[Collected data entries]
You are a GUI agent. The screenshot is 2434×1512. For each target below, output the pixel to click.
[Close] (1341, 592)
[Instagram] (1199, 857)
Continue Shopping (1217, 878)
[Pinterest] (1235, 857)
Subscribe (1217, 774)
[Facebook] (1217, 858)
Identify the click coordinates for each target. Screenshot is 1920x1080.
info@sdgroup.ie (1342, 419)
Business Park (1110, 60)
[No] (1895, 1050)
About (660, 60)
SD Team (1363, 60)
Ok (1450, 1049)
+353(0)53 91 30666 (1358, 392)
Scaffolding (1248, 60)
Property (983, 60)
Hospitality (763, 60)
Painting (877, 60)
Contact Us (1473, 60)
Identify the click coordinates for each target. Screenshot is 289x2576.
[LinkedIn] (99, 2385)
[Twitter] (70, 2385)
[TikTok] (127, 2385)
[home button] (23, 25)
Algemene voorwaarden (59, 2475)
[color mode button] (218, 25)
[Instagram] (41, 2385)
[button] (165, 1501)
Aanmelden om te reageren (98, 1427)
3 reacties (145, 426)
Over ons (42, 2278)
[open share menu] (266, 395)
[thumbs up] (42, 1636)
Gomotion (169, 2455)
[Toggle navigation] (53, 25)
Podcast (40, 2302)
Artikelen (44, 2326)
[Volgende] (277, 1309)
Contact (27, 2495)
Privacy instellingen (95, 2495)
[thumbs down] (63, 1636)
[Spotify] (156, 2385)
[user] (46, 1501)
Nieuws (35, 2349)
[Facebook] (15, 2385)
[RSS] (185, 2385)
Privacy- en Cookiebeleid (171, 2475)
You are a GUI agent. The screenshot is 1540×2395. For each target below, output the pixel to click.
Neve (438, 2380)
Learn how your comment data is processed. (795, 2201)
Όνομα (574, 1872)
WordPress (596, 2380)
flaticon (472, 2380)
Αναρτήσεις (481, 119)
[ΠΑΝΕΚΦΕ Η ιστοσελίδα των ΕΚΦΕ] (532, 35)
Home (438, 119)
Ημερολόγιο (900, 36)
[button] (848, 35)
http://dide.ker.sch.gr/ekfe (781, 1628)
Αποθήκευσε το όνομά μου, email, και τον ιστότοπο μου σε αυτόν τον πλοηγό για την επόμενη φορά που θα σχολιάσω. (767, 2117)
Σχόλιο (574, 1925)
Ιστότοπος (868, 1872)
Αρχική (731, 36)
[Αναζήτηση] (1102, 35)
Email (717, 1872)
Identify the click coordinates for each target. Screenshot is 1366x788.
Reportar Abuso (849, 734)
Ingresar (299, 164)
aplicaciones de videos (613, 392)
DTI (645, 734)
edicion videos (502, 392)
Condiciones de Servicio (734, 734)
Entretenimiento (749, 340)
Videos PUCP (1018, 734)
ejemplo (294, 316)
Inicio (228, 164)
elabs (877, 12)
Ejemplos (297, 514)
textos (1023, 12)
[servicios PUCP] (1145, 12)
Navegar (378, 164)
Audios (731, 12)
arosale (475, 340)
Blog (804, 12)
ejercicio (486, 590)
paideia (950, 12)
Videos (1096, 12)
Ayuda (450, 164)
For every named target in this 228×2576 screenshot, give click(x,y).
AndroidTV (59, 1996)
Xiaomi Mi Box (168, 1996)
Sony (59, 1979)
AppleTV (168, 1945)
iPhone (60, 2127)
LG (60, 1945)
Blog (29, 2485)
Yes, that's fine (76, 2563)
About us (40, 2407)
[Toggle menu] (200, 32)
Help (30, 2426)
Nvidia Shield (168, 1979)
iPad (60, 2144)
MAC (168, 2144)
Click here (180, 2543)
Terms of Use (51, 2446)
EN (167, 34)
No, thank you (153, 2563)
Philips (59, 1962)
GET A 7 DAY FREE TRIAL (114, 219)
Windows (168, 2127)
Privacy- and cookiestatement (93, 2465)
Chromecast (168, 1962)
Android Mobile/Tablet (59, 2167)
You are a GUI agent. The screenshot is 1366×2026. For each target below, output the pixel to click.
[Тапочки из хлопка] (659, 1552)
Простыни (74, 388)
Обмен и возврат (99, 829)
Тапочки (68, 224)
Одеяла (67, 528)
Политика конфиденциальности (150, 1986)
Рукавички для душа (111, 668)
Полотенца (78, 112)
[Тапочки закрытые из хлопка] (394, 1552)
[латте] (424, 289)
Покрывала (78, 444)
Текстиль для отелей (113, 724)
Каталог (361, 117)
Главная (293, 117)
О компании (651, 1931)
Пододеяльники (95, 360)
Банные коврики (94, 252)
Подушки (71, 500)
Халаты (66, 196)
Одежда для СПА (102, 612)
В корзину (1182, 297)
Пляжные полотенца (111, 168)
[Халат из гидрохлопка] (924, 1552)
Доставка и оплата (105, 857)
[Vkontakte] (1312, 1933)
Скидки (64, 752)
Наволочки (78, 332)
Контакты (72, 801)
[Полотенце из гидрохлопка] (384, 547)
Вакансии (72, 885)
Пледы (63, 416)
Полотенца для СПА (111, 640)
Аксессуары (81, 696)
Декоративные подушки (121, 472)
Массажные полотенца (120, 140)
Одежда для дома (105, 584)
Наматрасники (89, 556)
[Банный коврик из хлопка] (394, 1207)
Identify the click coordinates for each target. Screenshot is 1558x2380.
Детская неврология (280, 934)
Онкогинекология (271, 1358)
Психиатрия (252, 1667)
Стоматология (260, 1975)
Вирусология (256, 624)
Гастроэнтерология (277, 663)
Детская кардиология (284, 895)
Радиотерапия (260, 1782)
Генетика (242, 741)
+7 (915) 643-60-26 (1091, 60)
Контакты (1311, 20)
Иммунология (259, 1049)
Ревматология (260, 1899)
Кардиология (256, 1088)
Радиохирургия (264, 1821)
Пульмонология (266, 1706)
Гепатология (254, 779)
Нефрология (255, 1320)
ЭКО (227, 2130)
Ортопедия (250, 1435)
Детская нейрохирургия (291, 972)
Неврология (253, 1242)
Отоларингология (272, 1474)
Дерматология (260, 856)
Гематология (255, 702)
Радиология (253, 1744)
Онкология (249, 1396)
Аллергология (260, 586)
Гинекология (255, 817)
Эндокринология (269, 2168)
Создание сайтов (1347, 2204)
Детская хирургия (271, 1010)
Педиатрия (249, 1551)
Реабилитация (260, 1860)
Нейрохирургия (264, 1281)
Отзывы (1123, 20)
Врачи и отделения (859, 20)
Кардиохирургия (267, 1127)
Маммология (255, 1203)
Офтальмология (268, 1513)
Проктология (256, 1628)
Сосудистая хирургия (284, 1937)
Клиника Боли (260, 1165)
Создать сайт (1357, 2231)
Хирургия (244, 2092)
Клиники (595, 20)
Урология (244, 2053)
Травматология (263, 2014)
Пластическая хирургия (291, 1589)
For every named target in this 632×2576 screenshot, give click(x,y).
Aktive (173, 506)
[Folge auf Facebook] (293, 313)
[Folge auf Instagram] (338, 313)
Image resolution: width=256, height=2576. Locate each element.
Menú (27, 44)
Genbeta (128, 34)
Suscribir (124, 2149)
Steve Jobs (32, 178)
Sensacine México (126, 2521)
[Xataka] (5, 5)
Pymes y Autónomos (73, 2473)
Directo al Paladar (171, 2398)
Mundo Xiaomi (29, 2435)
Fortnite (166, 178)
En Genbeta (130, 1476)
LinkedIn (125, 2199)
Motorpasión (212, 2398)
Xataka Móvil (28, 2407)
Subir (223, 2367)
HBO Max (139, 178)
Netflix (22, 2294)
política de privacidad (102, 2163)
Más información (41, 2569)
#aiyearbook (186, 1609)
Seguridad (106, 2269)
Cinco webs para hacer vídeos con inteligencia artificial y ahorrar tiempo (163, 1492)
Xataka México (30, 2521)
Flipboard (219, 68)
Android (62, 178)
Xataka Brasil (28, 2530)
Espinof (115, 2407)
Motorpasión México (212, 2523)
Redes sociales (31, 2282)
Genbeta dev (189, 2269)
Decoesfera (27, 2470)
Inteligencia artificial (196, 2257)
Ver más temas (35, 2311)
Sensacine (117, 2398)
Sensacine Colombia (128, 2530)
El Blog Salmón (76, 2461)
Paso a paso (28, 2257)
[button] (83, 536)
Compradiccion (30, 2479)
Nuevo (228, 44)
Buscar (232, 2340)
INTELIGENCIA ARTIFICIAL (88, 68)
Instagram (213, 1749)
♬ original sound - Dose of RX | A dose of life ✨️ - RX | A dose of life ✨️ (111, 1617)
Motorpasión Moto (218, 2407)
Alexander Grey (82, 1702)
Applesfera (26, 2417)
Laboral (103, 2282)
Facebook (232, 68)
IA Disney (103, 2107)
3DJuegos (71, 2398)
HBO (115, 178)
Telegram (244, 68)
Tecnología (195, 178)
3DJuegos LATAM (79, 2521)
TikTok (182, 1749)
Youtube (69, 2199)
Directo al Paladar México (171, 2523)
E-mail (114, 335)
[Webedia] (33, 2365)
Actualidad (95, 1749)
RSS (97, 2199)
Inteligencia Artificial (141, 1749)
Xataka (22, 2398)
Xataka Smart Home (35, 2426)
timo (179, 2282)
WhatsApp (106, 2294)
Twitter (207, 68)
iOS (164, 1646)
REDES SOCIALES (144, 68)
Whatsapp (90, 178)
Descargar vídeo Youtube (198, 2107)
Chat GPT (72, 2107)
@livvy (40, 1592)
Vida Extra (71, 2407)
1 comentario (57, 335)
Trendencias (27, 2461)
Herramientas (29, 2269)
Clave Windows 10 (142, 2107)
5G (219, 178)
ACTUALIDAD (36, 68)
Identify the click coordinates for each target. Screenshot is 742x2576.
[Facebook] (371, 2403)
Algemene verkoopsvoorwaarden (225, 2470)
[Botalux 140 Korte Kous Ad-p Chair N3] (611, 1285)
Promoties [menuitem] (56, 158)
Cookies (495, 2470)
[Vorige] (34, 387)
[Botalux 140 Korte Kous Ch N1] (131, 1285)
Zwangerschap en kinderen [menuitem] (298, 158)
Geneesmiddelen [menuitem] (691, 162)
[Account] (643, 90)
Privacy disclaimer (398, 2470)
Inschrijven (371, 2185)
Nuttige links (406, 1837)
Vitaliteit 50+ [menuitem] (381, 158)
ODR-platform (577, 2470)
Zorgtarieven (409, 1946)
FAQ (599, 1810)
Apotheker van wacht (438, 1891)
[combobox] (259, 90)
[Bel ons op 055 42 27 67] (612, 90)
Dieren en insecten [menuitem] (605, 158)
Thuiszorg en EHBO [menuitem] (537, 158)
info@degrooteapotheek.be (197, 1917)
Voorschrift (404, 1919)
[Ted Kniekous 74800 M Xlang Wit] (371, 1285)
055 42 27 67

• **Directions for this task**:
Copy out the data above word for word, starting at its first line and ending with the line that contains "Artikelen (44, 2326)".

• **Answer to the problem**:
You are a GUI agent. The screenshot is 2434×1512. For each target below, output the pixel to click.
[Close] (1341, 592)
[Instagram] (1199, 857)
Continue Shopping (1217, 878)
[Pinterest] (1235, 857)
Subscribe (1217, 774)
[Facebook] (1217, 858)
Identify the click coordinates for each target. Screenshot is 1920x1080.
info@sdgroup.ie (1342, 419)
Business Park (1110, 60)
[No] (1895, 1050)
About (660, 60)
SD Team (1363, 60)
Ok (1450, 1049)
+353(0)53 91 30666 (1358, 392)
Scaffolding (1248, 60)
Property (983, 60)
Hospitality (763, 60)
Painting (877, 60)
Contact Us (1473, 60)
Identify the click coordinates for each target. Screenshot is 289x2576.
[LinkedIn] (99, 2385)
[Twitter] (70, 2385)
[TikTok] (127, 2385)
[home button] (23, 25)
Algemene voorwaarden (59, 2475)
[color mode button] (218, 25)
[Instagram] (41, 2385)
[button] (165, 1501)
Aanmelden om te reageren (98, 1427)
3 reacties (145, 426)
Over ons (42, 2278)
[open share menu] (266, 395)
[thumbs up] (42, 1636)
Gomotion (169, 2455)
[Toggle navigation] (53, 25)
Podcast (40, 2302)
Artikelen (44, 2326)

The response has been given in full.